Your goal →
Render every line of the material below as a numbered list, skipping blank lines and leaving out the pictures.

==== Raw records

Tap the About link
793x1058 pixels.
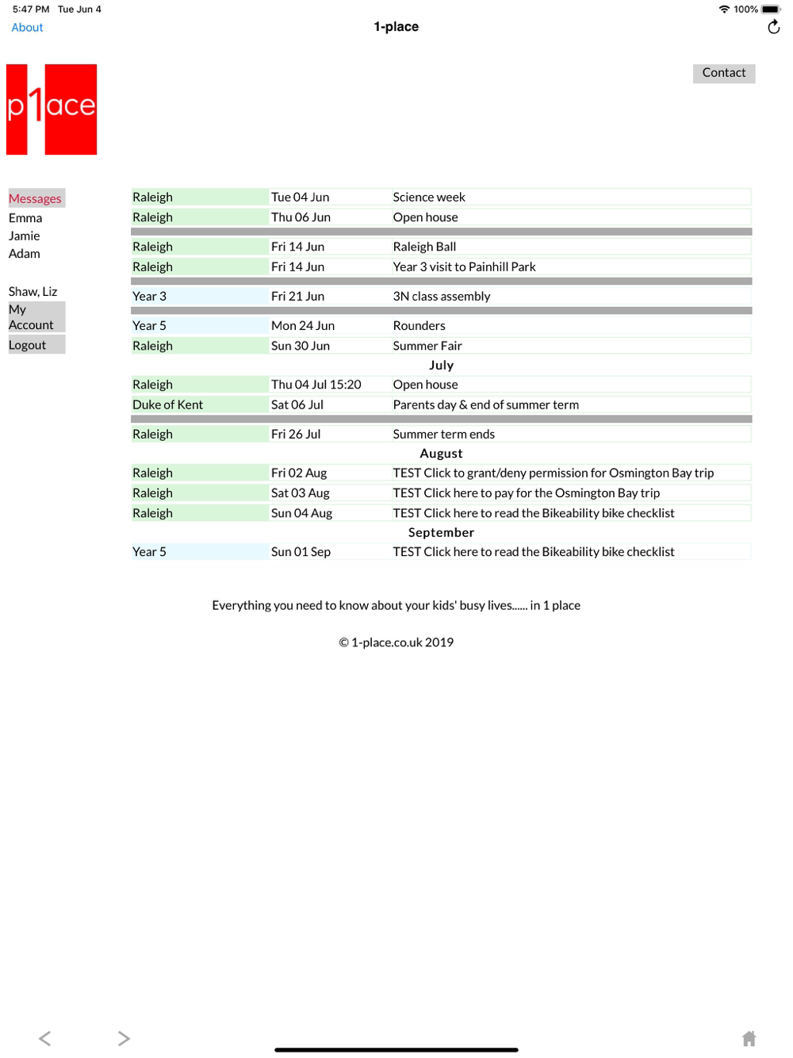27,28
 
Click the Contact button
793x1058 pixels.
723,73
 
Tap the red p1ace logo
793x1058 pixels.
52,109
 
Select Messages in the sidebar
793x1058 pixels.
36,198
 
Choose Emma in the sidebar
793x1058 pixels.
25,218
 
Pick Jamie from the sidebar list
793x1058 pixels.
25,236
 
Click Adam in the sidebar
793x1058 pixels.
25,254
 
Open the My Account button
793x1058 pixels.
36,317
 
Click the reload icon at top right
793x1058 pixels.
773,28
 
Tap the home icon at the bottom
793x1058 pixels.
749,1038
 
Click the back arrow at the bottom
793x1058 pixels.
45,1038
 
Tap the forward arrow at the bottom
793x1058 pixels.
124,1038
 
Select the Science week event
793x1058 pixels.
429,197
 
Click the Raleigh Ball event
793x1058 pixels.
424,247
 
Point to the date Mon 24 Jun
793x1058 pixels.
303,326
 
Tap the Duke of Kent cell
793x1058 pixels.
168,404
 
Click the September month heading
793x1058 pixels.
441,533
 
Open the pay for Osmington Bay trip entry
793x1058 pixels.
527,493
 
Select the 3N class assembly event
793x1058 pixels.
442,297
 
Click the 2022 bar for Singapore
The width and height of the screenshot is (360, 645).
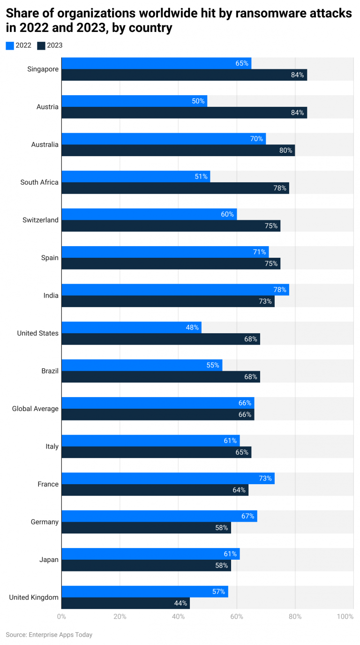click(156, 63)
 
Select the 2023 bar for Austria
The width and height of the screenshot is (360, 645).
click(184, 112)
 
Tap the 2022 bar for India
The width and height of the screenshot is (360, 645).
click(175, 290)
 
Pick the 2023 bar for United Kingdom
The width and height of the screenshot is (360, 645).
click(125, 603)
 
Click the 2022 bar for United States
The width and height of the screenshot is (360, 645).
click(131, 327)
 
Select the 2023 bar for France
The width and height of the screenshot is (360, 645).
click(155, 490)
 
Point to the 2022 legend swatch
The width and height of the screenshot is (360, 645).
click(10, 45)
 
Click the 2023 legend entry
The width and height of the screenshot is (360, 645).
click(50, 45)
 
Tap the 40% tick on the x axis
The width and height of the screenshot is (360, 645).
click(178, 616)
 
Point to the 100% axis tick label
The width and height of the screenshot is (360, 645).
click(345, 616)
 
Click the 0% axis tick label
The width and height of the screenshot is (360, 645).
click(61, 616)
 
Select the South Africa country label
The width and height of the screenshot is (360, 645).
click(39, 182)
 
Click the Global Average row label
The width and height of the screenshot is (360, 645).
click(35, 409)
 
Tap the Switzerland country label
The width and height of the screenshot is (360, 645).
click(40, 220)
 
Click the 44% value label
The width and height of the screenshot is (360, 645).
click(180, 603)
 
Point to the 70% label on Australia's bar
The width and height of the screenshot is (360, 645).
click(256, 139)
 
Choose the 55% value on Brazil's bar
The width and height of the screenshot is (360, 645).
click(213, 365)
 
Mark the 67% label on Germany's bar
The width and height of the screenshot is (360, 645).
click(248, 516)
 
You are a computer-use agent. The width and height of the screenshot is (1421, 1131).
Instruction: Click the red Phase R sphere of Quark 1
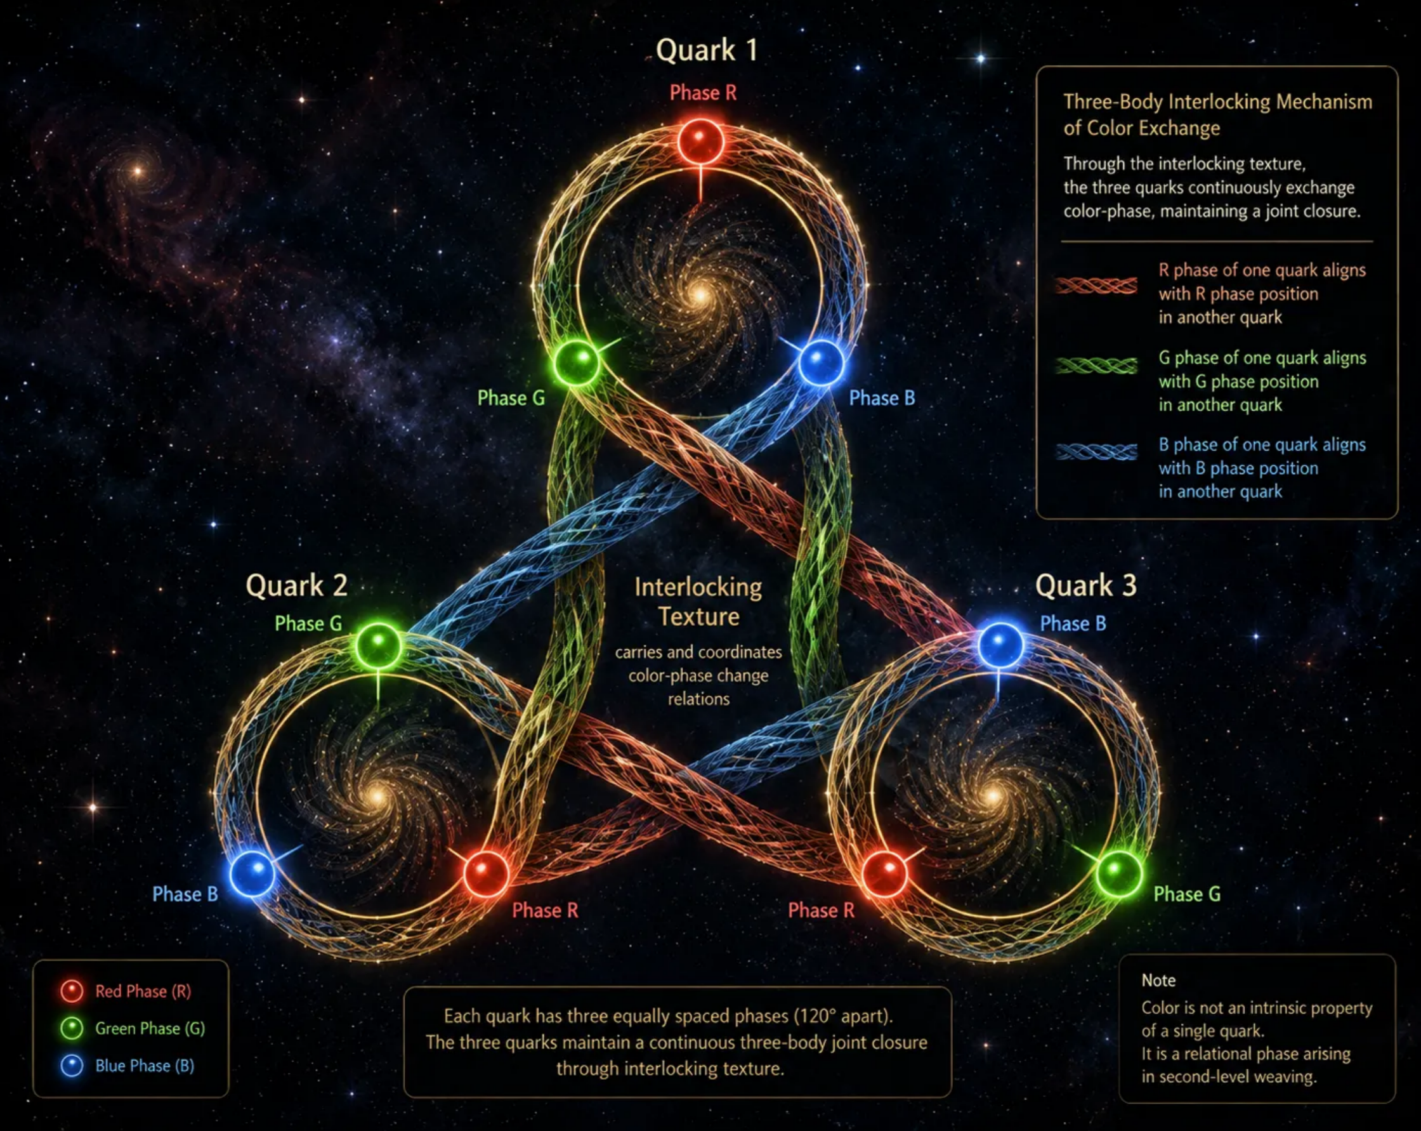point(700,141)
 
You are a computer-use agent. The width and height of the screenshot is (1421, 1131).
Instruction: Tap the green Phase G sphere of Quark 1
point(577,362)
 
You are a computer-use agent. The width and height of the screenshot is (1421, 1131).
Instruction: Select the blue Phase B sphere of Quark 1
point(821,362)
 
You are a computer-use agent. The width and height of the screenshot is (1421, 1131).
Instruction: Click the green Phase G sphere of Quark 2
point(378,645)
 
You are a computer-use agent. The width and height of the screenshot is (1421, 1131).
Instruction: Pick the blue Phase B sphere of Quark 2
point(252,873)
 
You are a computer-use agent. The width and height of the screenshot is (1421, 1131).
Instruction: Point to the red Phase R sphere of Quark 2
point(487,873)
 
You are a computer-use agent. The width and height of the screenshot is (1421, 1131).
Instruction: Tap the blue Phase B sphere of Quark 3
point(1000,645)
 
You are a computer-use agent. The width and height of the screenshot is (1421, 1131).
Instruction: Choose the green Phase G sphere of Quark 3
point(1118,873)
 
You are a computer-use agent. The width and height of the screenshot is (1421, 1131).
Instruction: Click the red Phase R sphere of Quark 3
point(885,873)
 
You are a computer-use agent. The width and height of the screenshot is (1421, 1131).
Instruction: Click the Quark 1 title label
point(707,51)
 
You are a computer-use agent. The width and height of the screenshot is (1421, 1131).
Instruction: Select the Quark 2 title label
point(297,586)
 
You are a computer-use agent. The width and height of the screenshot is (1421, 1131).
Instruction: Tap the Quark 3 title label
point(1085,586)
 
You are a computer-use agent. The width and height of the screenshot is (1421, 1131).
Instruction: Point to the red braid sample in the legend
point(1096,285)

========

Final answer →
1. Tap the About link
2. 793x1058 pixels.
3. 27,28
4. Click the Contact button
5. 793x1058 pixels.
6. 723,73
7. Tap the red p1ace logo
8. 793x1058 pixels.
9. 52,109
10. Select Messages in the sidebar
11. 793x1058 pixels.
12. 36,198
13. Choose Emma in the sidebar
14. 793x1058 pixels.
15. 25,218
16. Pick Jamie from the sidebar list
17. 793x1058 pixels.
18. 25,236
19. Click Adam in the sidebar
20. 793x1058 pixels.
21. 25,254
22. Open the My Account button
23. 793x1058 pixels.
24. 36,317
25. Click the reload icon at top right
26. 793x1058 pixels.
27. 773,28
28. Tap the home icon at the bottom
29. 793x1058 pixels.
30. 749,1038
31. Click the back arrow at the bottom
32. 793x1058 pixels.
33. 45,1038
34. Tap the forward arrow at the bottom
35. 793x1058 pixels.
36. 124,1038
37. Select the Science week event
38. 793x1058 pixels.
39. 429,197
40. Click the Raleigh Ball event
41. 793x1058 pixels.
42. 424,247
43. Point to the date Mon 24 Jun
44. 793x1058 pixels.
45. 303,326
46. Tap the Duke of Kent cell
47. 793x1058 pixels.
48. 168,404
49. Click the September month heading
50. 793x1058 pixels.
51. 441,533
52. Open the pay for Osmington Bay trip entry
53. 793x1058 pixels.
54. 527,493
55. Select the 3N class assembly event
56. 793x1058 pixels.
57. 442,297
58. Click the 2022 bar for Singapore
59. The width and height of the screenshot is (360, 645).
60. click(156, 63)
61. Select the 2023 bar for Austria
62. The width and height of the screenshot is (360, 645).
63. click(184, 112)
64. Tap the 2022 bar for India
65. The width and height of the screenshot is (360, 645).
66. click(175, 290)
67. Pick the 2023 bar for United Kingdom
68. The width and height of the screenshot is (360, 645).
69. click(125, 603)
70. Click the 2022 bar for United States
71. The width and height of the screenshot is (360, 645).
72. click(131, 327)
73. Select the 2023 bar for France
74. The width and height of the screenshot is (360, 645).
75. click(155, 490)
76. Point to the 2022 legend swatch
77. The width and height of the screenshot is (360, 645).
78. click(10, 45)
79. Click the 2023 legend entry
80. The width and height of the screenshot is (360, 645).
81. click(50, 45)
82. Tap the 40% tick on the x axis
83. The width and height of the screenshot is (360, 645).
84. click(178, 616)
85. Point to the 100% axis tick label
86. The width and height of the screenshot is (360, 645).
87. click(345, 616)
88. Click the 0% axis tick label
89. The width and height of the screenshot is (360, 645).
90. click(61, 616)
91. Select the South Africa country label
92. The width and height of the screenshot is (360, 645).
93. click(39, 182)
94. Click the Global Average row label
95. The width and height of the screenshot is (360, 645).
96. click(35, 409)
97. Tap the Switzerland country label
98. The width and height of the screenshot is (360, 645).
99. click(40, 220)
100. Click the 44% value label
101. The width and height of the screenshot is (360, 645).
102. click(180, 603)
103. Point to the 70% label on Australia's bar
104. The width and height of the screenshot is (360, 645).
105. click(256, 139)
106. Choose the 55% value on Brazil's bar
107. The width and height of the screenshot is (360, 645).
108. click(213, 365)
109. Mark the 67% label on Germany's bar
110. The width and height of the screenshot is (360, 645).
111. click(248, 516)
112. You are a computer-use agent. The width and height of the screenshot is (1421, 1131).
113. Instruction: Click the red Phase R sphere of Quark 1
114. point(700,141)
115. You are a computer-use agent. The width and height of the screenshot is (1421, 1131).
116. Instruction: Tap the green Phase G sphere of Quark 1
117. point(577,362)
118. You are a computer-use agent. The width and height of the screenshot is (1421, 1131).
119. Instruction: Select the blue Phase B sphere of Quark 1
120. point(821,362)
121. You are a computer-use agent. The width and height of the screenshot is (1421, 1131).
122. Instruction: Click the green Phase G sphere of Quark 2
123. point(378,645)
124. You are a computer-use agent. The width and height of the screenshot is (1421, 1131).
125. Instruction: Pick the blue Phase B sphere of Quark 2
126. point(252,873)
127. You are a computer-use agent. The width and height of the screenshot is (1421, 1131).
128. Instruction: Point to the red Phase R sphere of Quark 2
129. point(487,873)
130. You are a computer-use agent. The width and height of the screenshot is (1421, 1131).
131. Instruction: Tap the blue Phase B sphere of Quark 3
132. point(1000,645)
133. You are a computer-use agent. The width and height of the screenshot is (1421, 1131).
134. Instruction: Choose the green Phase G sphere of Quark 3
135. point(1118,873)
136. You are a computer-use agent. The width and height of the screenshot is (1421, 1131).
137. Instruction: Click the red Phase R sphere of Quark 3
138. point(885,873)
139. You are a computer-use agent. The width and height of the screenshot is (1421, 1131).
140. Instruction: Click the Quark 1 title label
141. point(707,51)
142. You are a computer-use agent. The width and height of the screenshot is (1421, 1131).
143. Instruction: Select the Quark 2 title label
144. point(297,586)
145. You are a computer-use agent. The width and height of the screenshot is (1421, 1131).
146. Instruction: Tap the Quark 3 title label
147. point(1085,586)
148. You are a computer-use agent. The width and height of the screenshot is (1421, 1131).
149. Instruction: Point to the red braid sample in the legend
150. point(1096,285)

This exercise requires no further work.